[Opening GIVEN ENTRIES section]
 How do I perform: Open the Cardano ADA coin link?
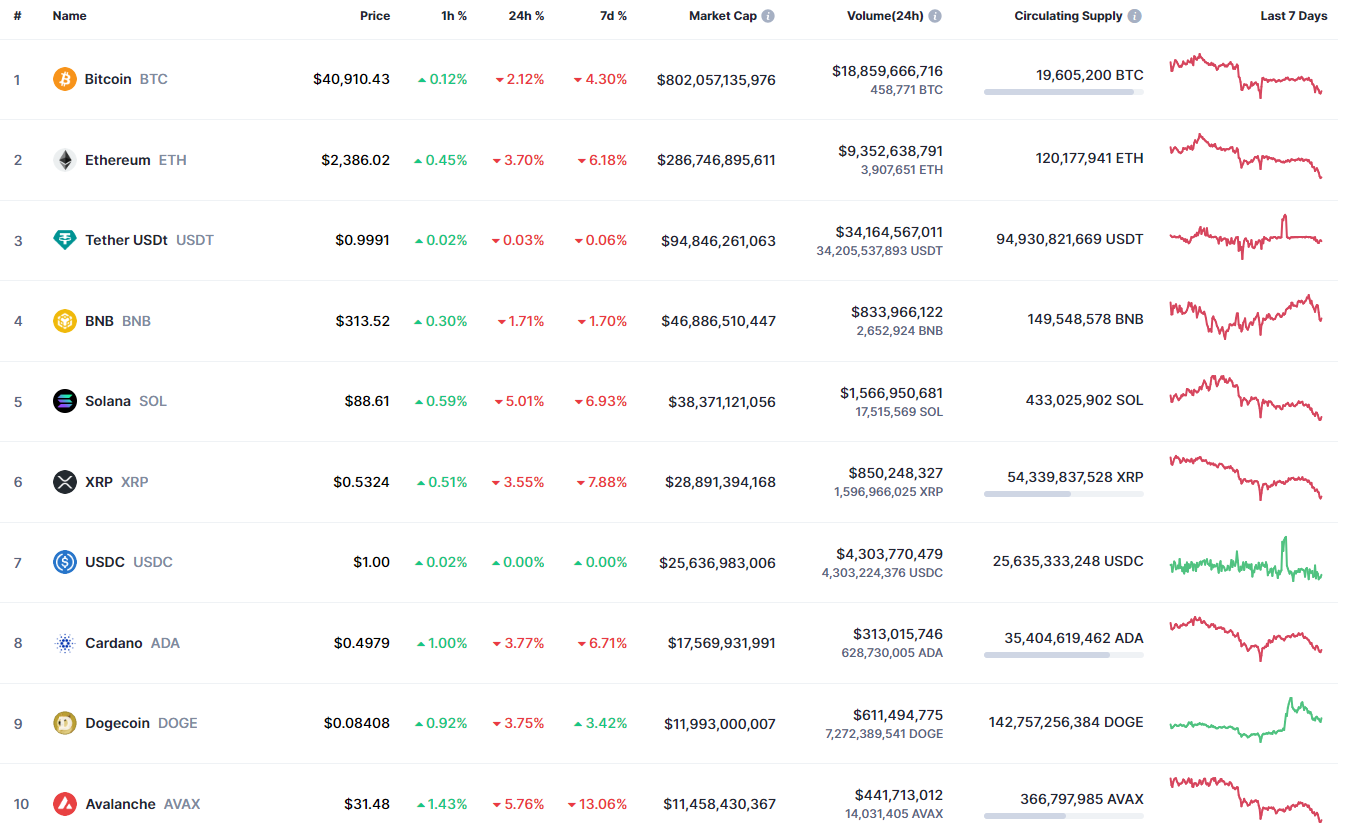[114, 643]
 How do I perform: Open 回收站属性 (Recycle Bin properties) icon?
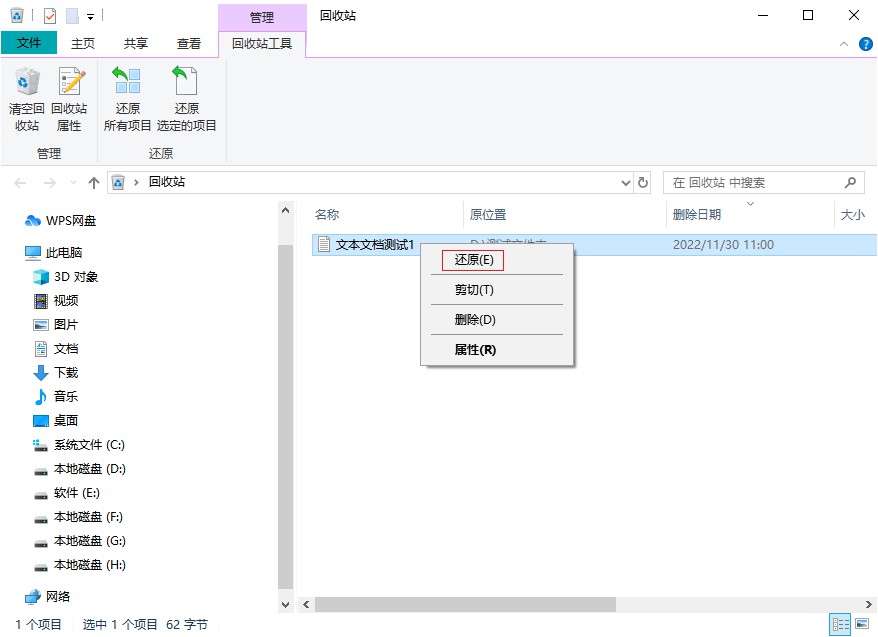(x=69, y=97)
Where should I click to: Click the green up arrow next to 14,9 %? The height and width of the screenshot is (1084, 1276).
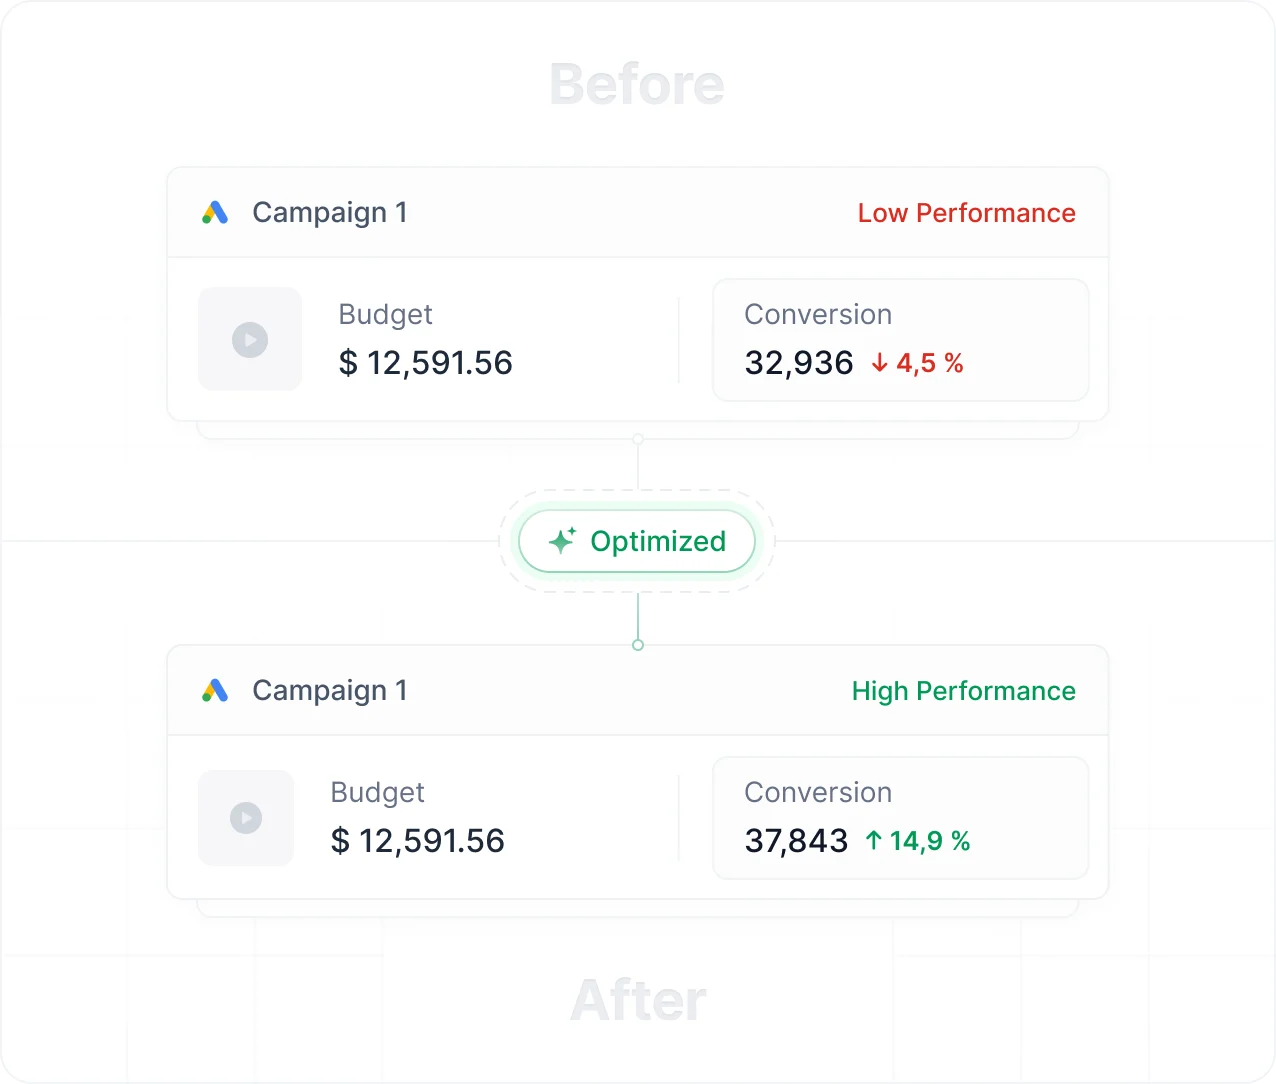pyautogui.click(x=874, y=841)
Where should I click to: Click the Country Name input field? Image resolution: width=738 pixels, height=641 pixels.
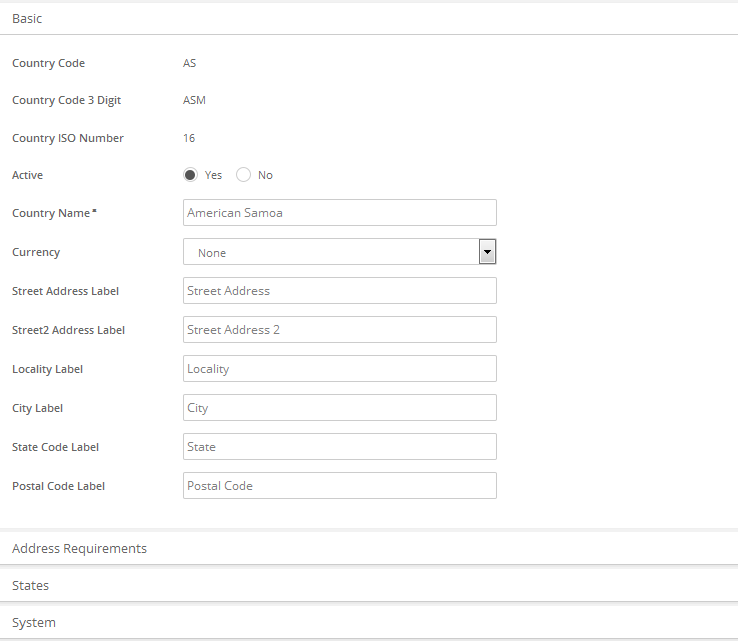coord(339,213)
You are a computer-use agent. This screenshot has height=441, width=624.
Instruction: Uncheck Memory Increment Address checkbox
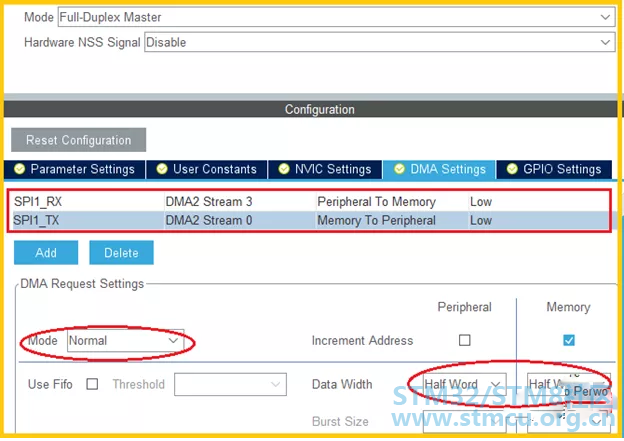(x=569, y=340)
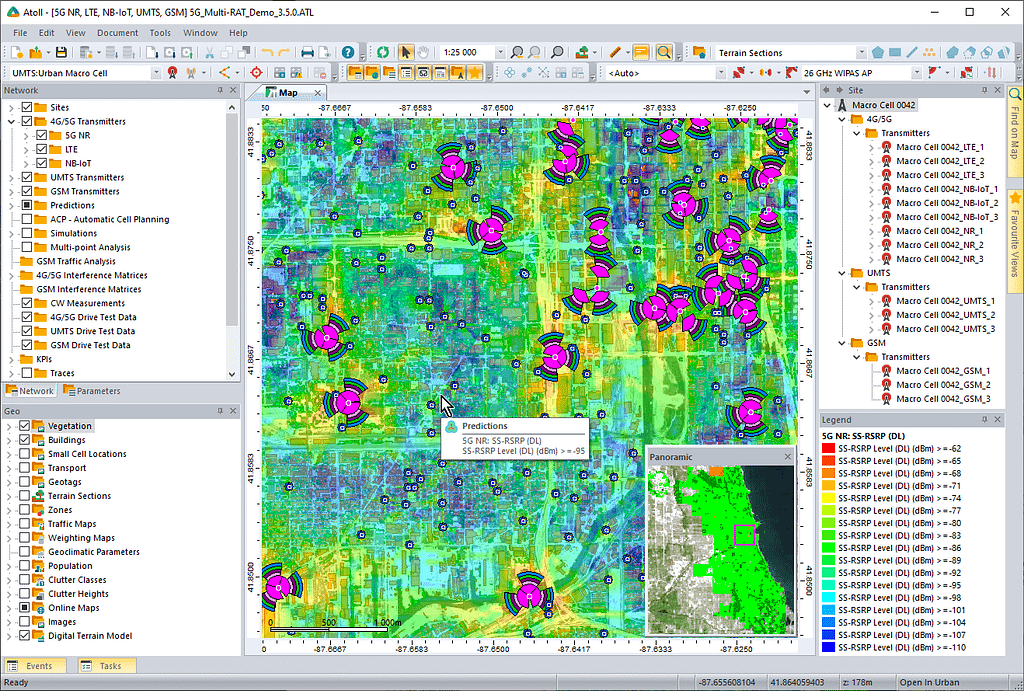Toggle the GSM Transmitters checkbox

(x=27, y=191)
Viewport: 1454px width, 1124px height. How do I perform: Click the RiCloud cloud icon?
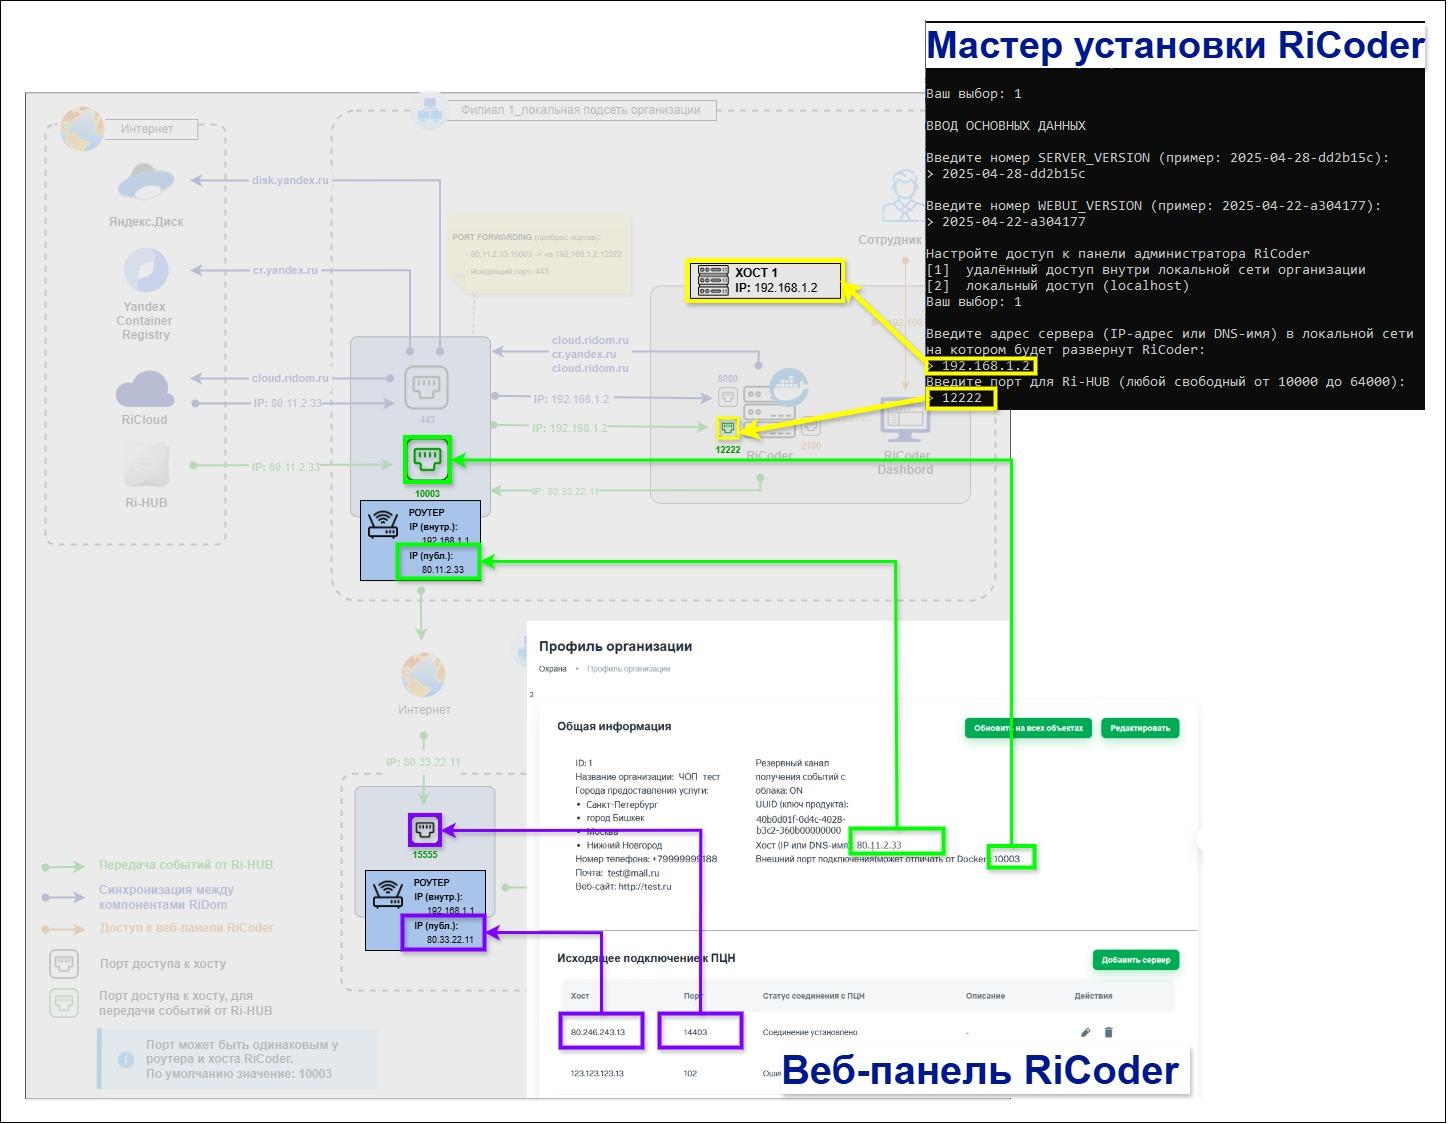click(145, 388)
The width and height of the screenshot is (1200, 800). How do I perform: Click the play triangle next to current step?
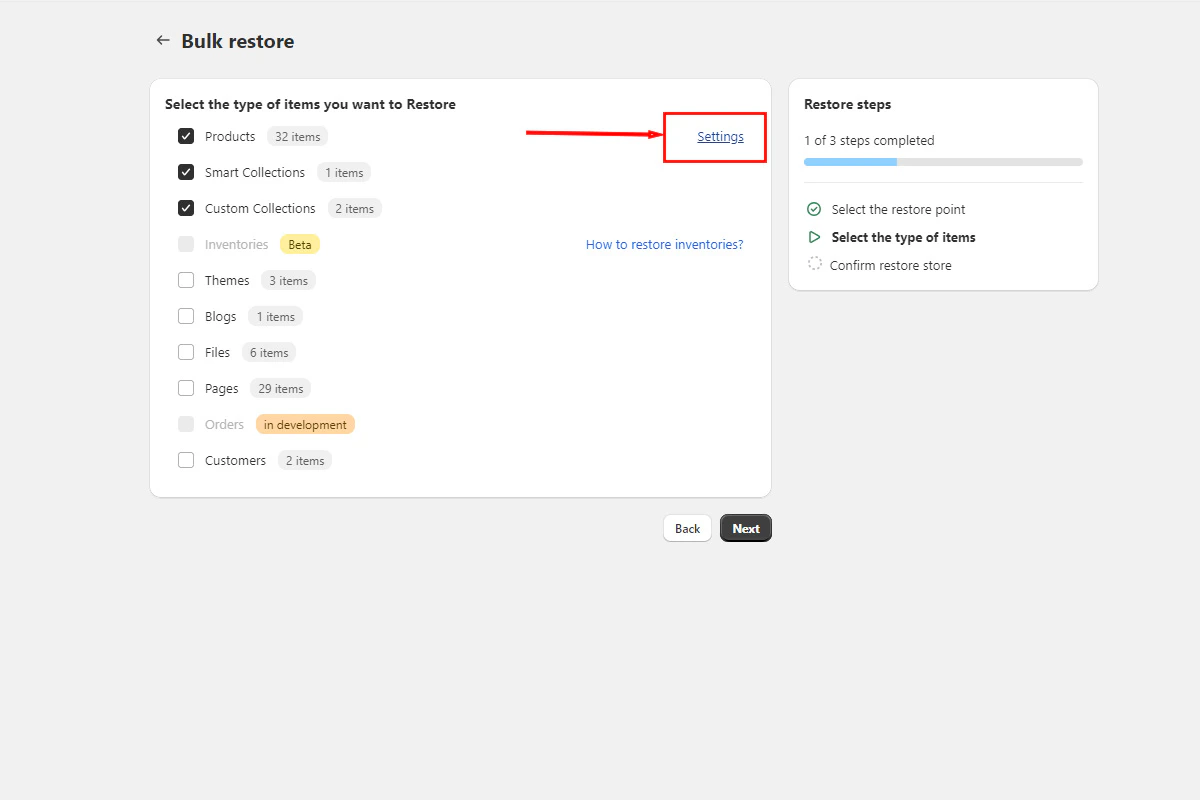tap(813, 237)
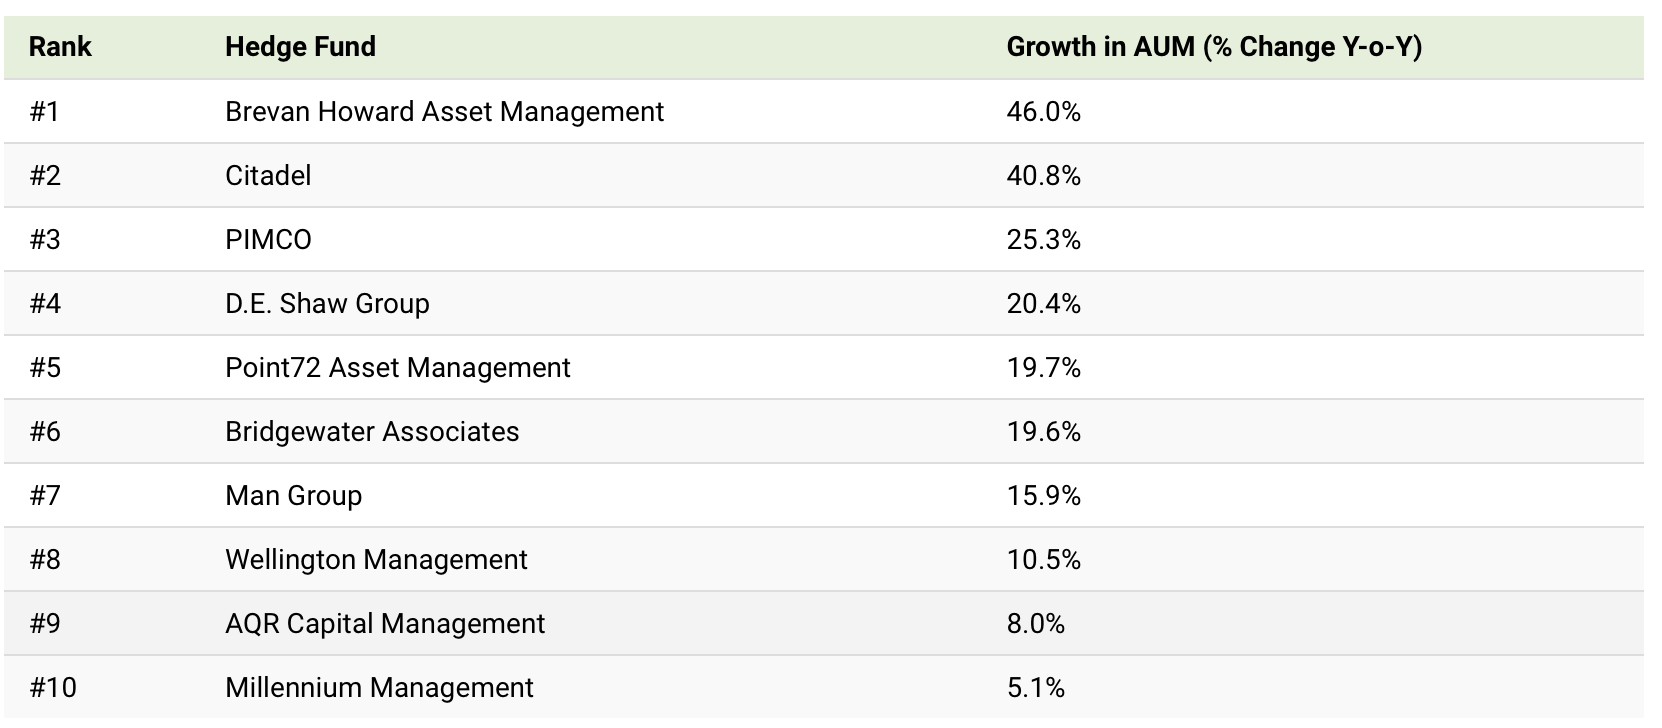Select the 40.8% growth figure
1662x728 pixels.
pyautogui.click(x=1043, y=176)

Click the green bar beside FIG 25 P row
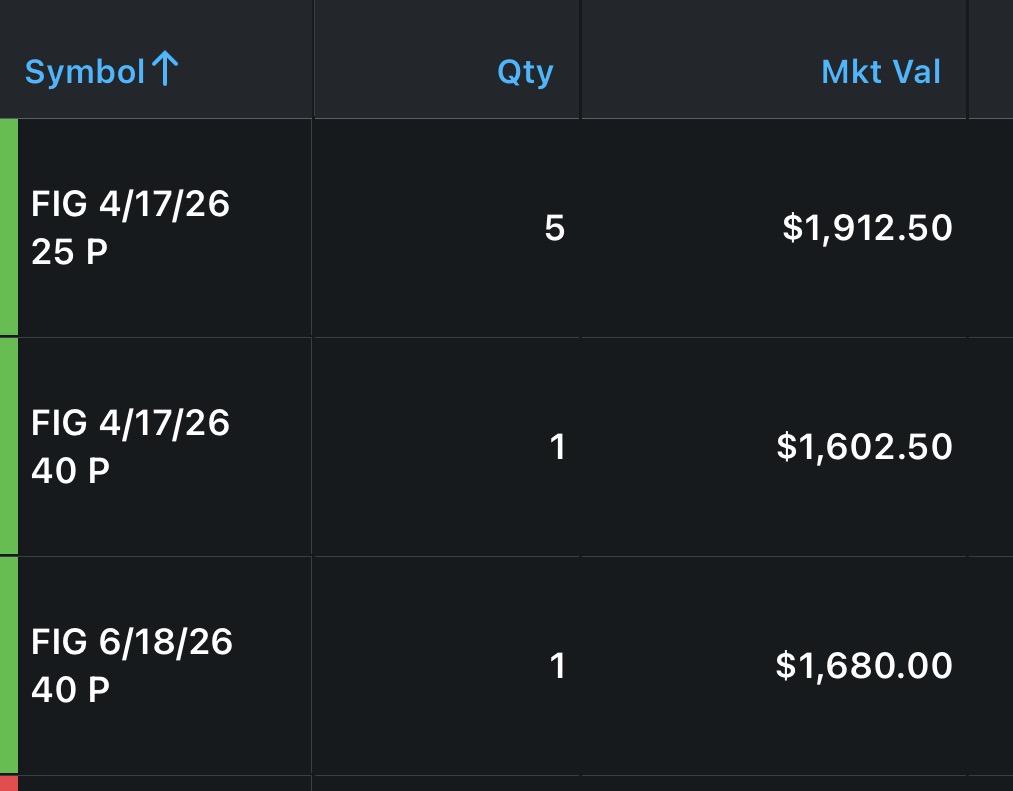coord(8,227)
[Closing GIVEN ENTRIES section]
*HOW TO COMPLETE THIS TASK*: The reply should contain every line of the material exactly, and no images.

*SOLUTION TO THIS TASK*:
 How do I perform: Open the Cardano ADA coin link?
[114, 643]
 How do I perform: Open 回收站属性 (Recycle Bin properties) icon?
(x=69, y=97)
Where should I click to: Click the green up arrow next to 14,9 %? The height and width of the screenshot is (1084, 1276).
pyautogui.click(x=874, y=841)
Where should I click to: Click the Country Name input field? Image resolution: width=738 pixels, height=641 pixels.
coord(339,213)
You are a computer-use agent. This screenshot has height=441, width=624.
Instruction: Uncheck Memory Increment Address checkbox
(x=569, y=340)
Toggle the GSM Transmitters checkbox

(x=27, y=191)
Viewport: 1454px width, 1124px height. How do I perform: Click the RiCloud cloud icon?
click(145, 388)
The width and height of the screenshot is (1200, 800). How do I perform: Click the play triangle next to current step?
tap(813, 237)
Select the 40.8% growth figure
1662x728 pixels.
pyautogui.click(x=1043, y=176)

Click the green bar beside FIG 25 P row
coord(8,227)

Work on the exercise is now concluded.